Supervisor Kuehl’s Woolsey Fire Analysis Motion Passes BOS


This motion was initiated by Supervisor Sheila Kuehl and passed at the BOS on Dec. 18.

The Woolsey Fire began on November 8, 2018 and burned for thirteen days before it was contained. It was an unprecedented, fast-moving brush fire that was 14 miles wide, with a footprint of 150 square miles, and driven by gusts of up to 70 mph — ultimately moving from the 101 freeway corridor to the ocean in just five hours. 70,000 homes, businesses and other structures lay in the fire’s path. A quarter of a million people were evacuated, approximately 2,000 residential and commercial buildings, and other structures were damaged or destroyed. This was the most destructive fire Los Angeles County (“County”) has ever seen.
Habitat and open space were also affected. Approximately 88% of the land in the Santa Monica National Recreation Area, owned by the National Park Service, burned, blackening more acres within that National Recreation Area than any other fire in recorded history.

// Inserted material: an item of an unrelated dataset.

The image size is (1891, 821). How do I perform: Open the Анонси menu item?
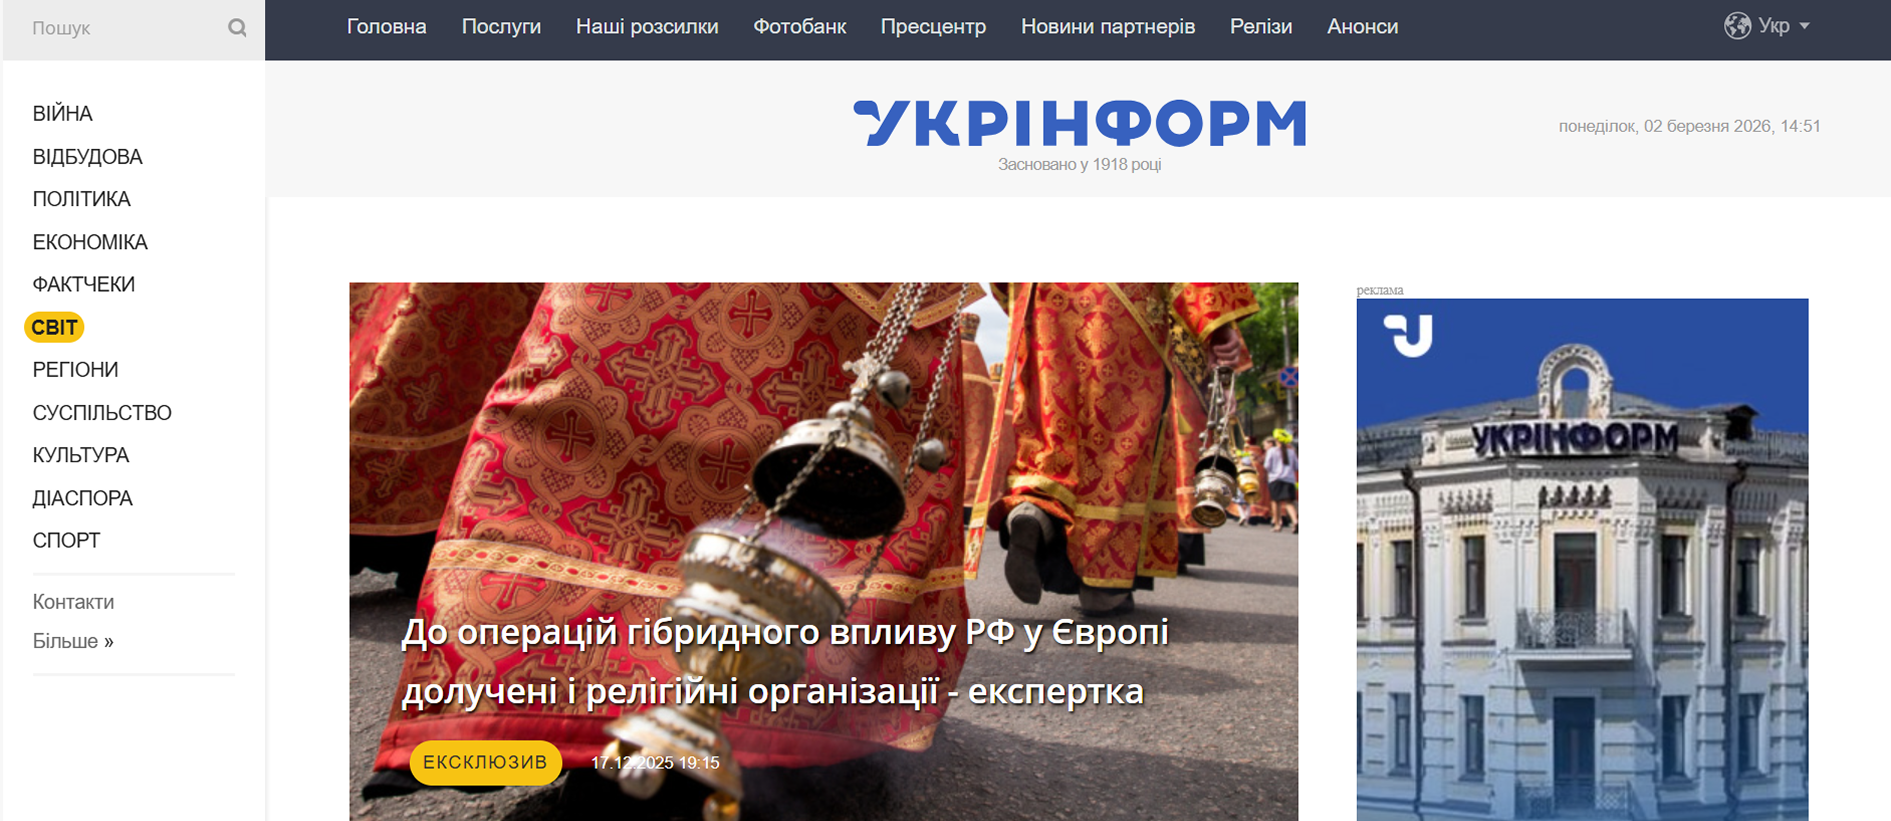(x=1362, y=27)
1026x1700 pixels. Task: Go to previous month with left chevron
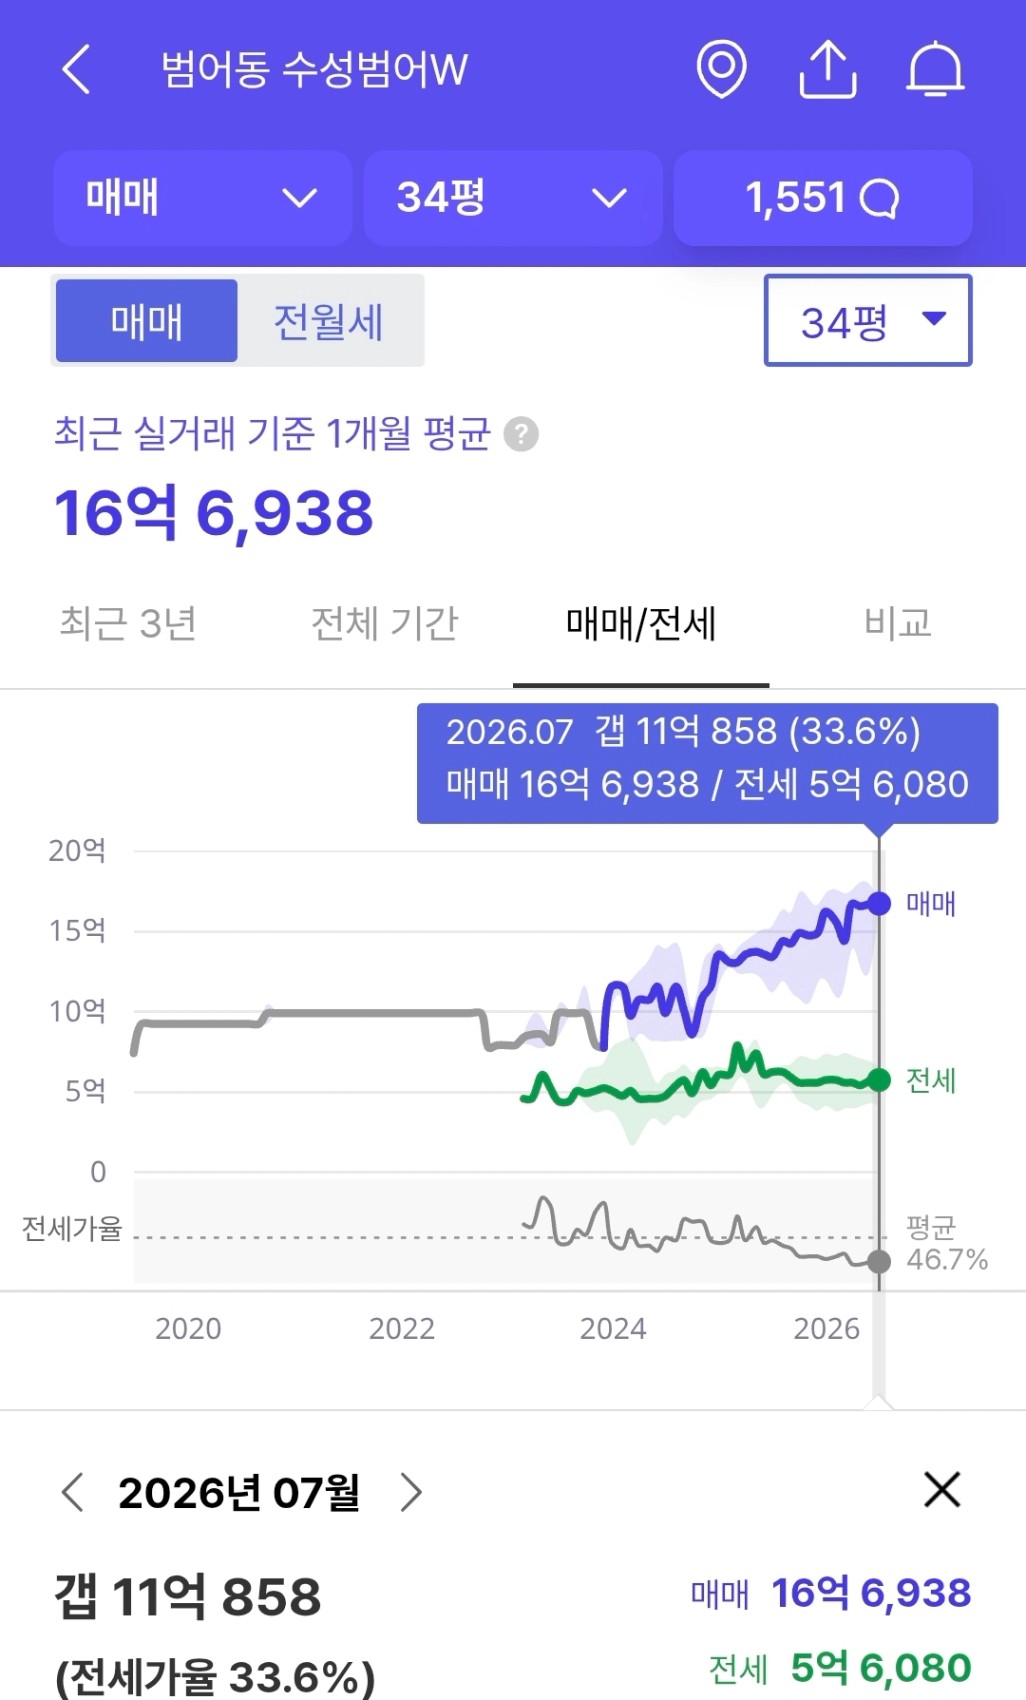(x=73, y=1492)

As first responders fought the blaze, their first priority was to protect life through evacuations.  County Departments worked together to constantly assess the trajectory of the fire, weather conditions, and topography in order to identify threatened areas in order to effectively fight the fire, ensure the safety of residents, and provide for structure defense where possible.  As a result of their strategic deployment of resources, there was minimal loss of life and thousands of homes were saved.  Nonetheless, the public has many questions about the procedures used for evacuations, firefighting processes and the decisions made regarding repopulation. 

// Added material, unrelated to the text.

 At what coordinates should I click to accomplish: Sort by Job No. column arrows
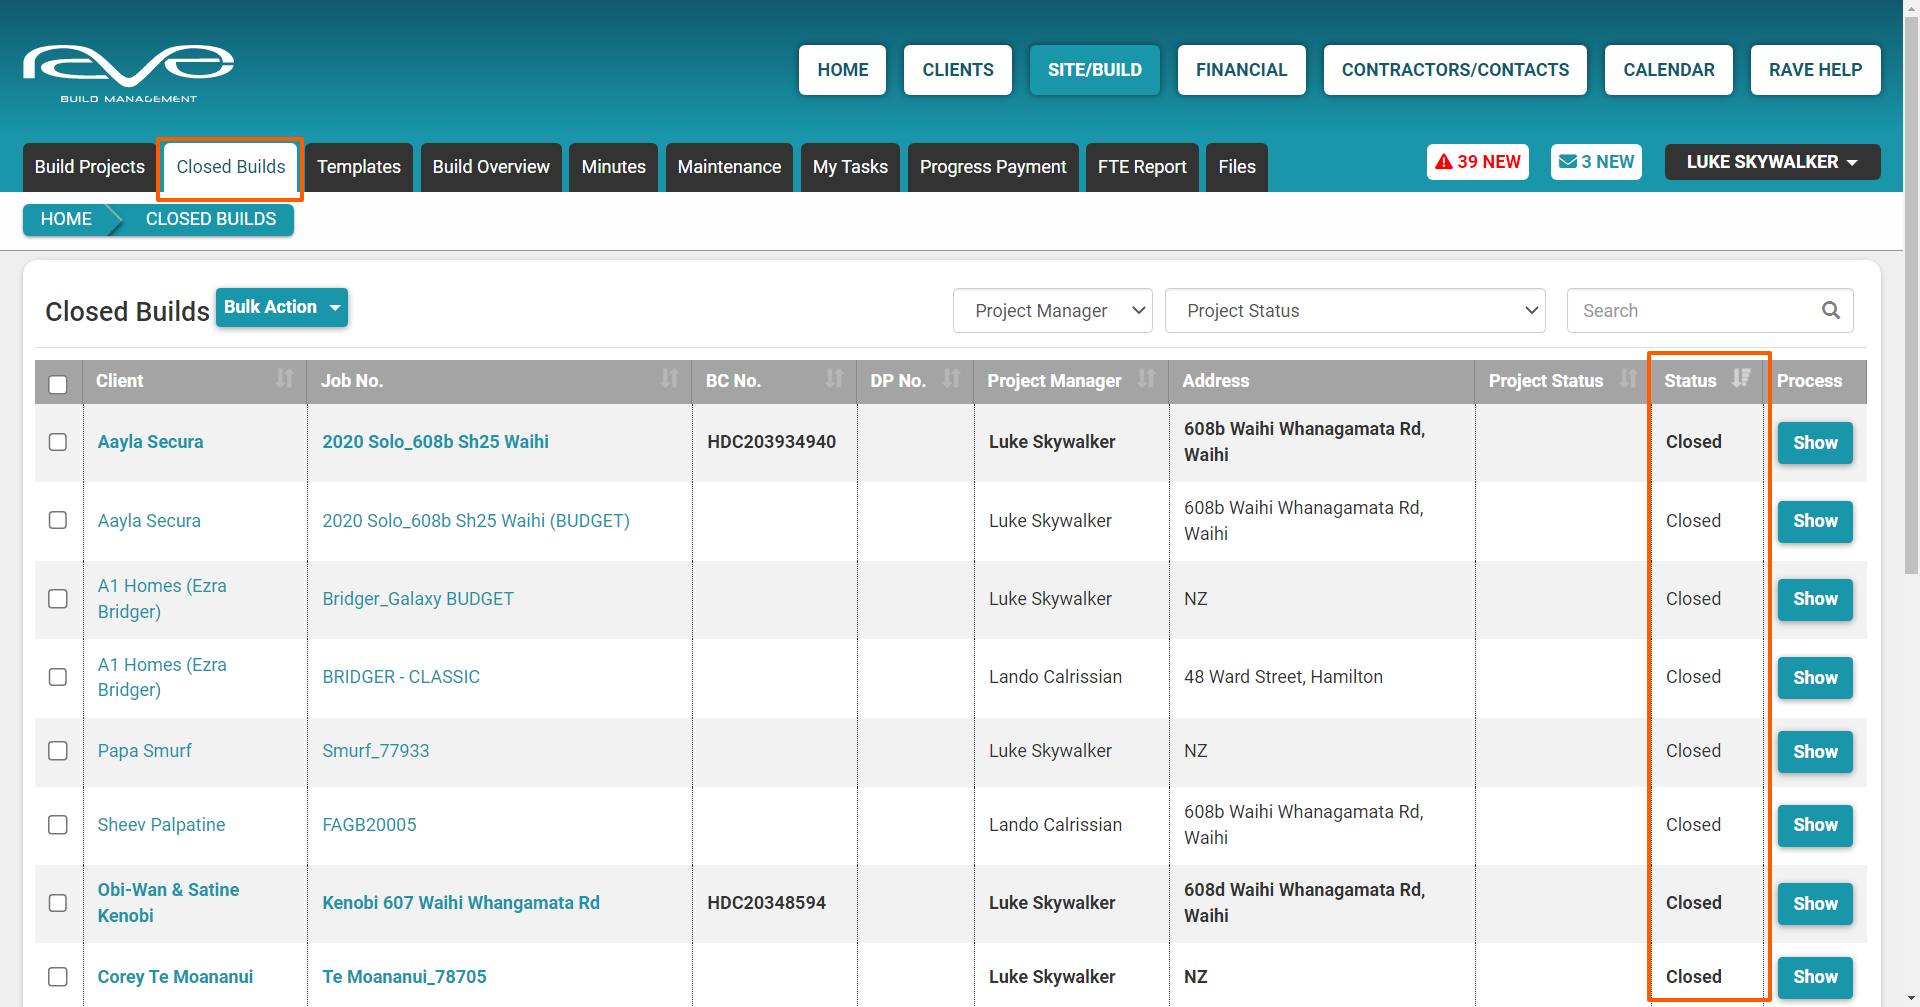point(669,379)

Our success in protecting human life should not disguise the fact that the County has entered a new era of threat from wildfires.  Prolonged drought, coupled with other effects of climate change, has created an environment of explosive brush fire development, making firefighting more difficult than ever.  We increasingly see residential housing growth at the urban wild land interface which poses greater danger to firefighters and to the residents who live in these extremely high fire severity zones.  

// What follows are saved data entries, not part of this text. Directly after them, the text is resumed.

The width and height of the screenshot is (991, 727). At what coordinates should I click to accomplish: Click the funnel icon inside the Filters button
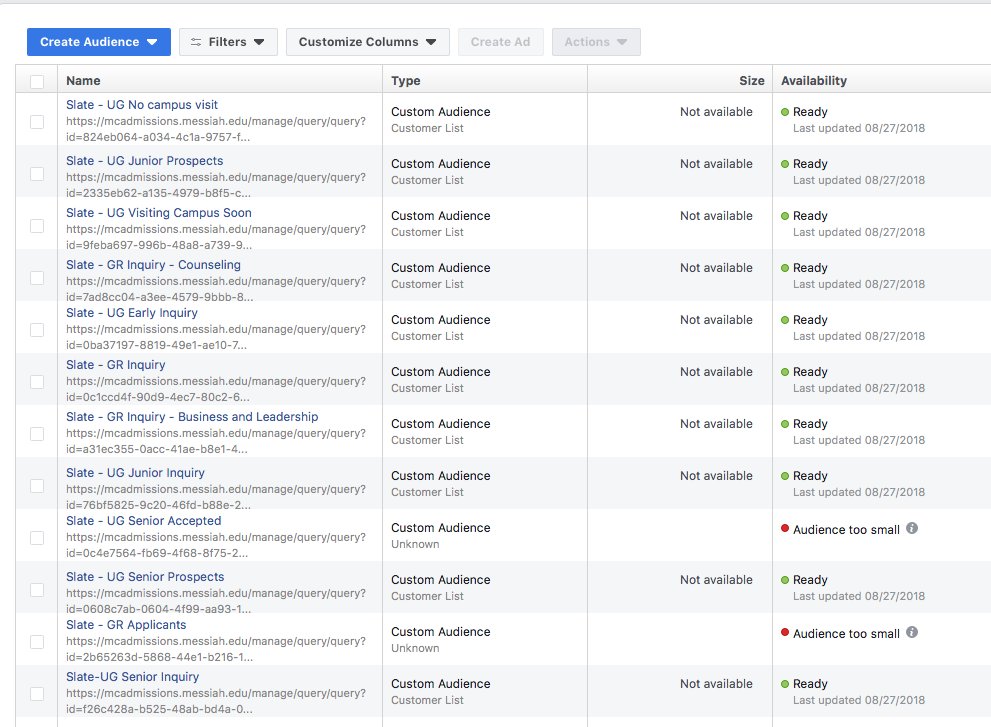tap(199, 42)
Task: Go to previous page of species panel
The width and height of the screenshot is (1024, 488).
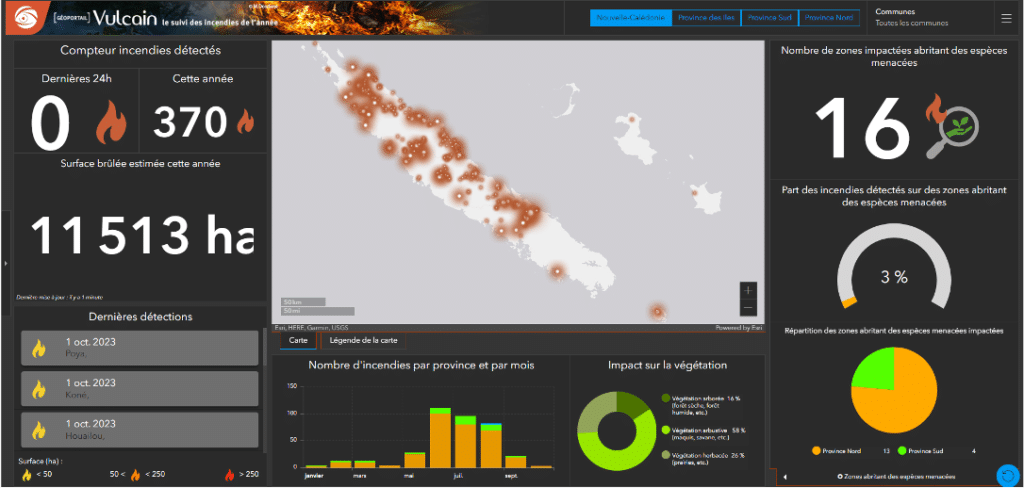Action: tap(784, 478)
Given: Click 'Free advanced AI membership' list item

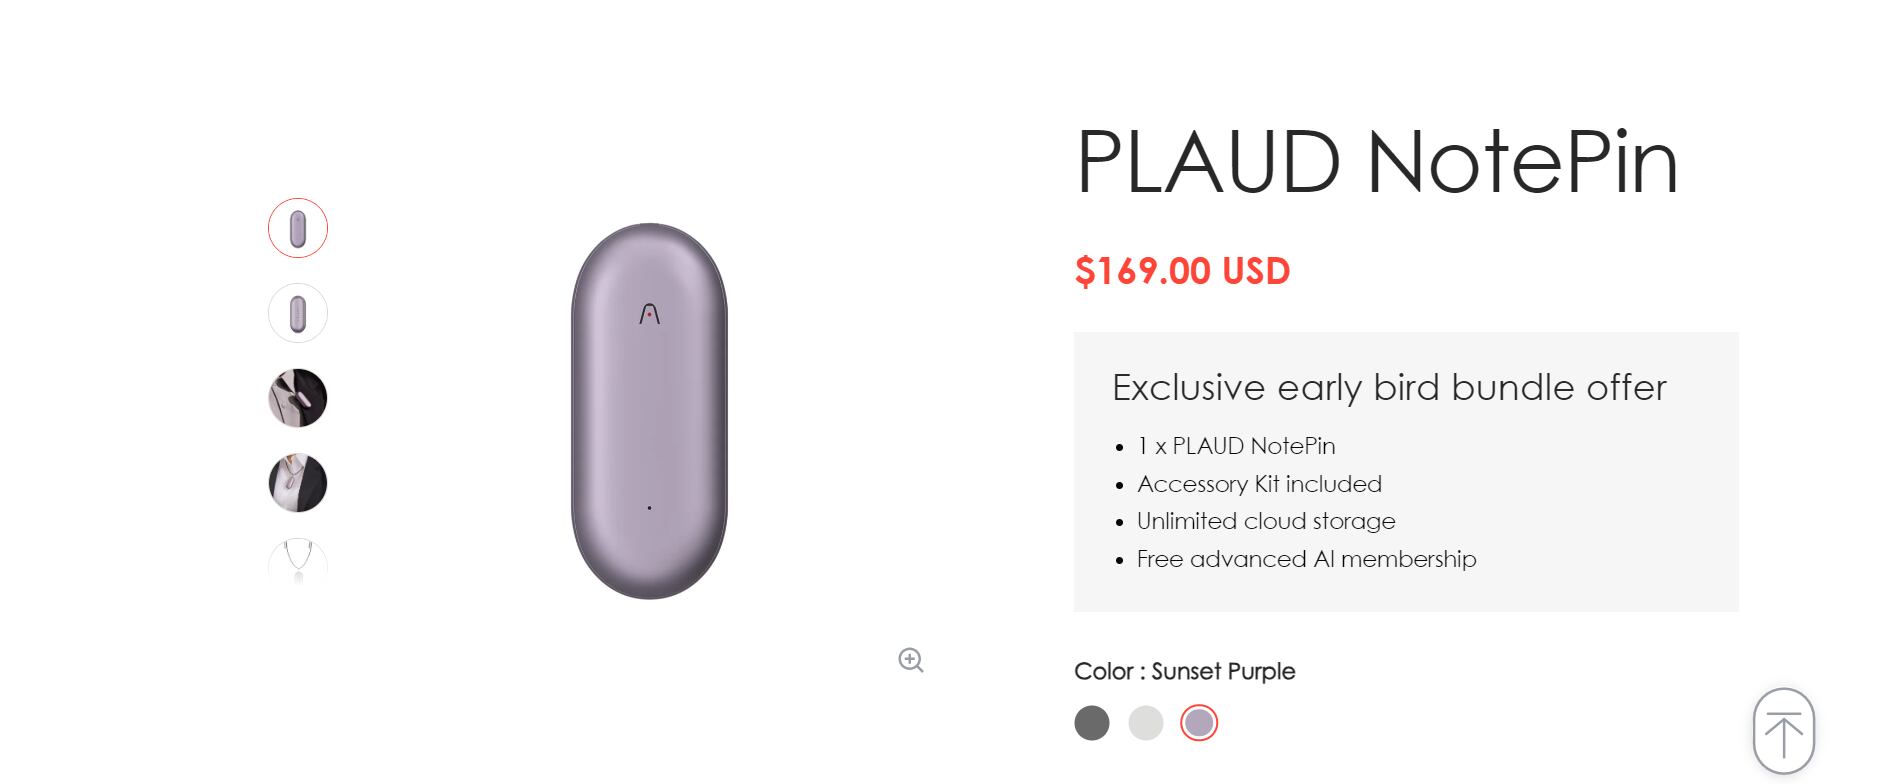Looking at the screenshot, I should [x=1306, y=559].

Given these new realities and the attendant dangers, the County must prepare for a “new normal.”  The County needs to review existing prevention regulations and emergency notification systems, and look to lessons learned and what we can do better moving forward.  All entities must be involved in this planning process including local law enforcement agencies, fire departments, emergency management agencies, city, state and federal agencies involved in emergency response efforts, residents, city officials and community organizations.
I, THEREFORE, MOVE that the Board of Supervisors direct the Chief Executive Officer to convene a Working Group to review the response to and recovery from the Woolsey fire and to identify best practices for evacuation and repopulation procedures, including the need for a uniform mass notification system for use throughout the Santa Monica Mountains and the County of Los Angeles. The task force shall be comprised of all County Departments and other agencies involved in the Woolsey fire and its aftermath, including but not limited to County representatives from emergency response agencies, such as the Los Angeles County Sheriff’s Department, the Los Angeles County Fire Department, Animal Care and Control, Public Health, Public Works, as well as the Los Angeles Police Department, the California Highway Patrol, Ventura County Fire, the Ventura County Sheriff’s Department, Cal-OES, Cal-Fire, the National Parks,  as well as representatives from the unincorporated Santa Monica Mountains, the City of Los Angeles, the cities of Calabasas, Agoura Hills, Hidden Hills, Malibu, and Westlake Village and the County of Ventura.  The Working Group shall provide a progress report back to the Board in 90 days and every 90 days thereafter until such time as a final report is prepared and presented to the Board of Supervisors. 
I FURTHER MOVE that the Board of Supervisors direct the Chief Executive Officer to engage the Working Group referenced above, and to retain a consultant with subject matter expertise, to review the County, City, State and other involved agencies efforts in responding to the Woolsey fire, and prepare and present a progress report back to the Board in 90 days, and every 90 days thereafter until completed, with an emphasis on the following:
1. The cause and origin of the Woolsey fire; 
2. The deployment of firefighting resources as the fire progressed;
3. The distribution and adequacy of firefighting resources, including the availability of mutual aid resources;
4. Evacuation notification and procedures, including the implementation of public alert procedures and the use of mass notification systems; 
5. Strategic communications during the fire and its aftermath between first responders, law enforcement, and municipal governments and the communities impacted by the fire; and
6. Community repopulation notification and procedures, including any conflicts in information between and among fire and law enforcement agencies. 
The consultant’s report shall detail lessons learned and the strengths of the response and recovery efforts and shall also identify areas of improvement to assist the Board in determining whether changes are needed in order for the County to be best prepared to respond to another catastrophic event such as a wildfire of Woolsey’s magnitude.